First of all I would like to thank those people who have posted the really useful information - what to do before you move, cost of living, etc etc - these posts have been really helpful.

I am moving to NSW, Australia in January and I have been told I may have more luck finding a job in Newcastle rather than Sydney, where I have been looking for rented accommodation etc.

I don't know Newcastle at all although I hear it is really nice to visit. Could anyone please let me know the best areas to live, what the social life is like there, is it really easy to get to Sydney from Newcastle, etc? I am moving on my own although I have family in Sydney.

Thanks in advance for any advice.


----------



## AntEire (Sep 13, 2008)

First time posting on this forum. Really interesting forum.

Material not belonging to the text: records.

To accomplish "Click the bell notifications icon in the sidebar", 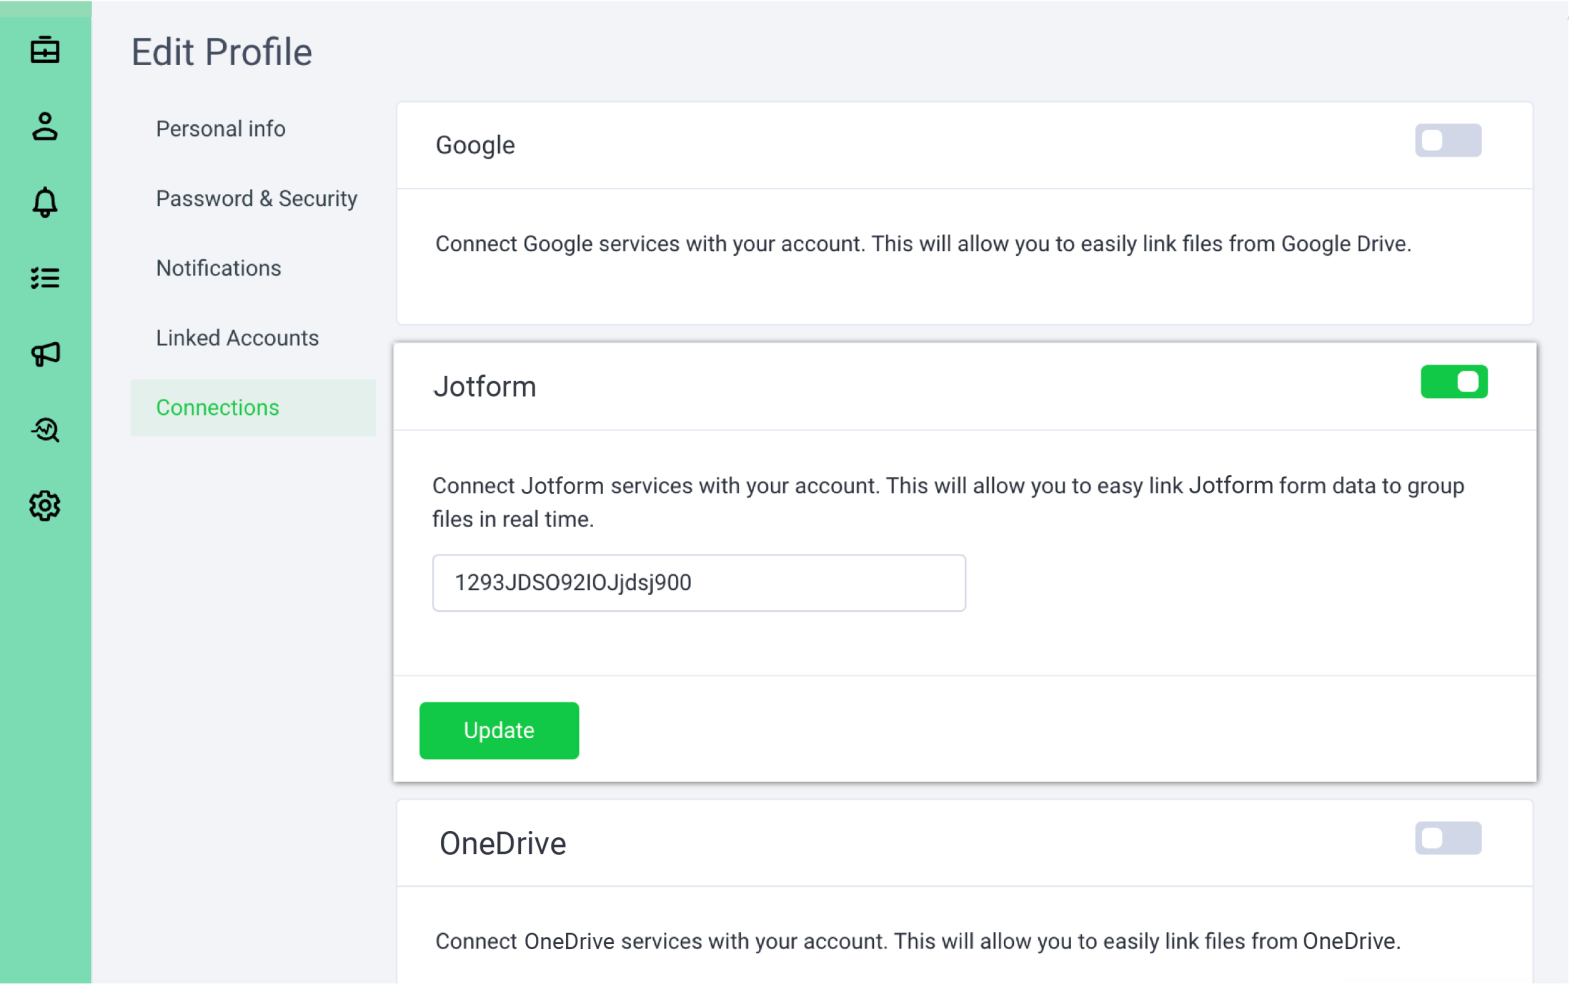I will (45, 203).
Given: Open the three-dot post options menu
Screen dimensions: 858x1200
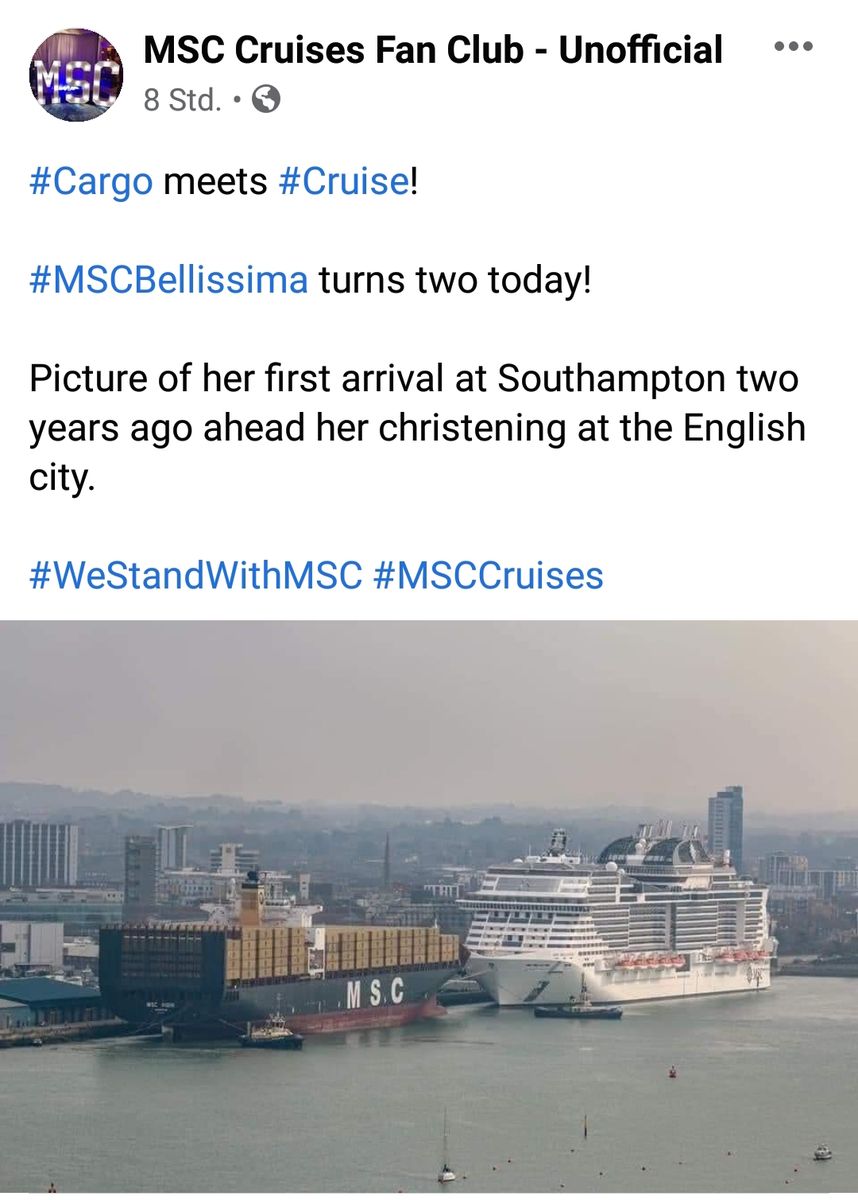Looking at the screenshot, I should [x=793, y=48].
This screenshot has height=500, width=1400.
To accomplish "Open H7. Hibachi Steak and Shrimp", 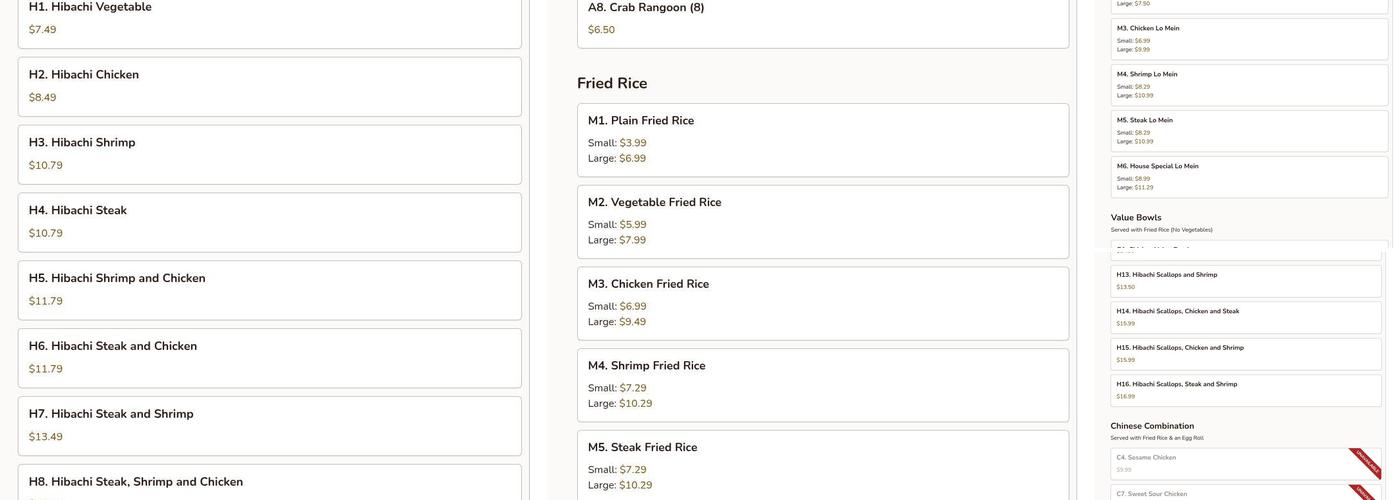I will (269, 426).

I'd also be interested in hearing from people with knowledge on Newcastle because I am moving there at the end of January. I have a job lined up at the University.

Thanks,
Anthony


----------



## JoB1970 (Aug 22, 2008)

Hi Anthony

Interesting to hear your situation. Have you visited Newcastle before? If so, what were your opinions on it?

Jo


----------



## AntEire (Sep 13, 2008)

JoB1970 said:


> Hi Anthony
> 
> Interesting to hear your situation. Have you visited Newcastle before? If so, what were your opinions on it?
> 
> Jo



Sorry Jo - I haven't visited there. Interview was done through tele-conference.


----------



## jabba (Mar 8, 2008)

I read on the internet somewhere that the best thing about Newcastle NSW was the road out!! but my friends sister lives there with her family so it can't be all bad, however my friend (the one mentioned above) lives in Sydney and wouldn't live anywhere else!!
Good Luck with it
Jabba


----------



## JoB1970 (Aug 22, 2008)

jabba said:


> I read on the internet somewhere that the best thing about Newcastle NSW was the road out!!


Hi Jabba

Thanks for that. However, I know that I have heard the same about Melbourne  - only kidding!! I really like Melbourne.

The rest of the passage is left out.